The OpenAI Startup Fund question

The most sensitive issue in the report may not be price. It may be alignment.

OpenAI backed Cursor through the OpenAI Startup Fund. If OpenAI also buys Windsurf, it could be seen as supporting one company through an investment vehicle while acquiring a competitor in the same market.

The person familiar with Cursor’s cap table described the risk as one to the fund’s credibility. That does not mean the reported deal is improper. It does show why investors, founders and users may pay close attention to how OpenAI handles its relationships across the AI coding assistant market.

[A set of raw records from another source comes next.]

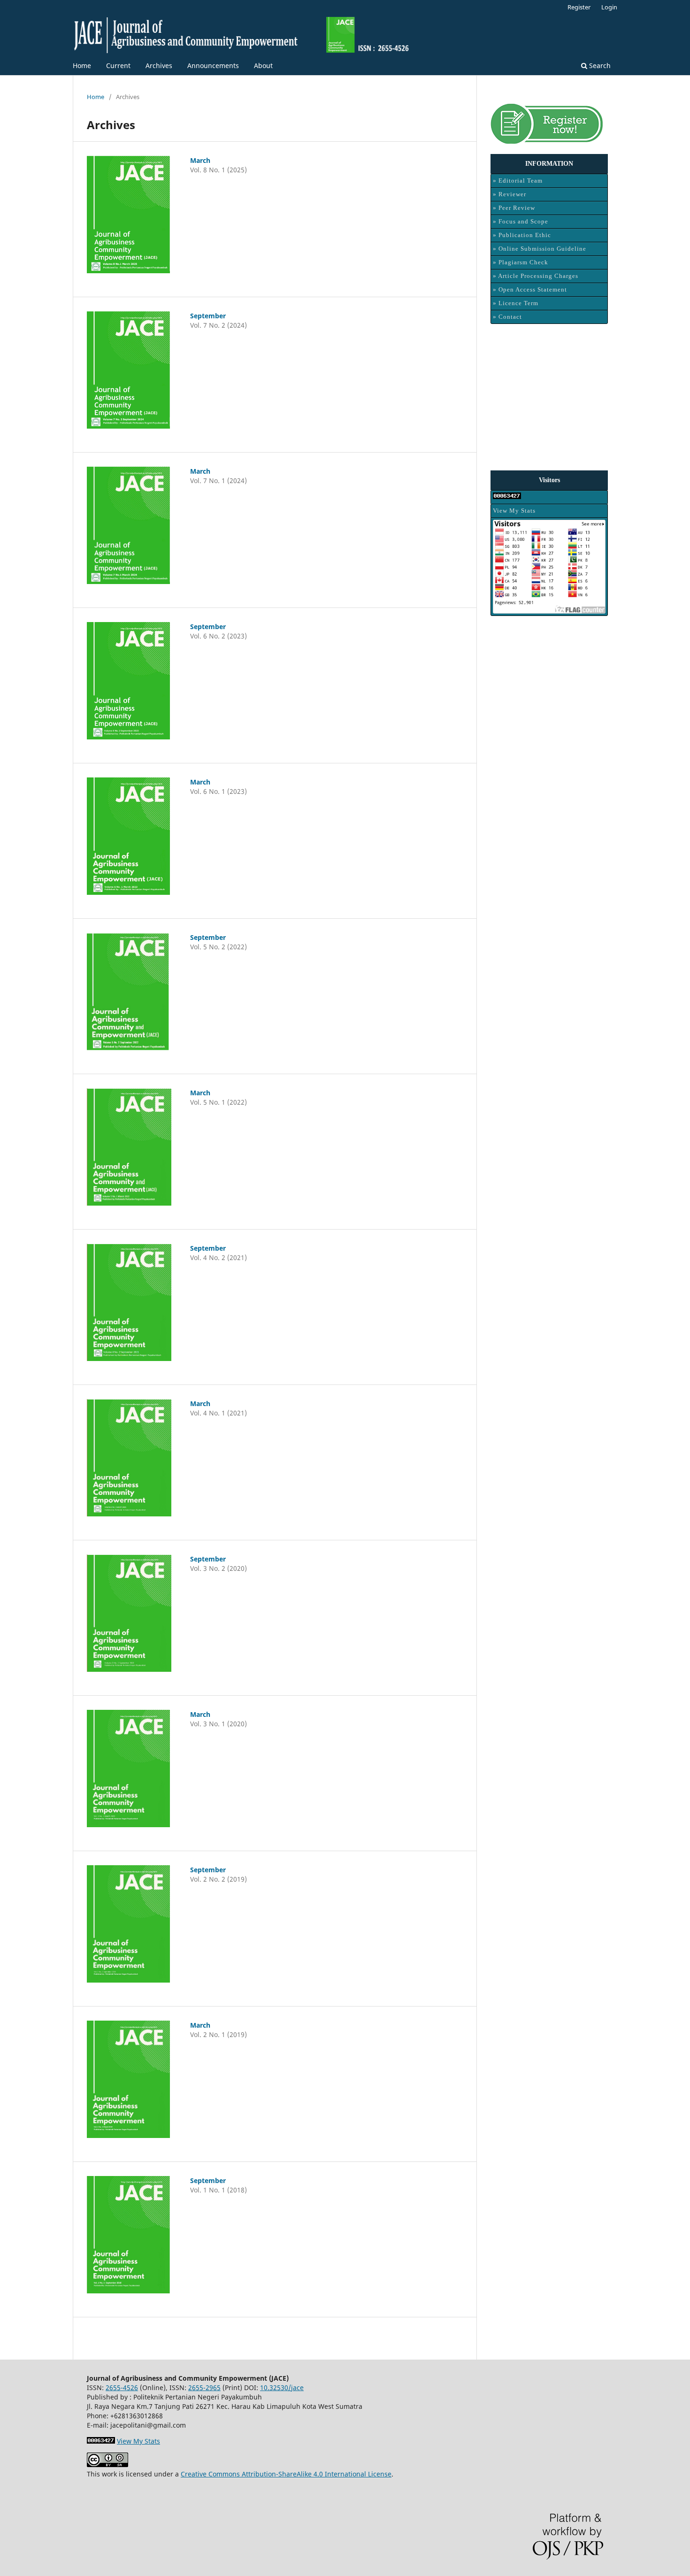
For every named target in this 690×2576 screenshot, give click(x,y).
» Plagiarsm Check (520, 262)
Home (82, 65)
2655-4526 (122, 2387)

Startup funds often operate on trust as much as capital. Founders care not only about who invests, but also about how that investor behaves when strategic opportunities appear elsewhere. In this case, the issue is especially visible because Cursor and Windsurf both sit in AI coding, a category closely connected to OpenAI’s broader product ambitions.

Why this matters for AI coding tools

Windsurf was founded in 2021 by Varun Mohan and his childhood friend and fellow MIT grad, Douglas Chen. Since then, the company has raised $243 million from investors including Greenoaks Capital and General Catalyst, according to PitchBook data.

That history makes the reported OpenAI talks part of a larger shift in how AI coding products are being valued and positioned. These tools are no longer just experiments around developer productivity. They are becoming strategic assets for companies that want a stronger role in how software gets built.

For OpenAI, a Windsurf acquisition would give it a direct product in a market where developers already spend meaningful time. For Windsurf, a deal at about $3 billion would follow a period of fundraising discussions and reported growth. For Cursor, the bigger question is how OpenAI’s role as an investor in its maker, Anysphere, fits with a move toward owning a rival.

For now, the facts are limited to the reported talks, the user email about an announcement later this week, Kevin Weil’s video praising Windsurf’s capabilities, and the financial context around Windsurf and Cursor. If the deal happens, it would mark a significant escalation in the competition for AI coding assistants.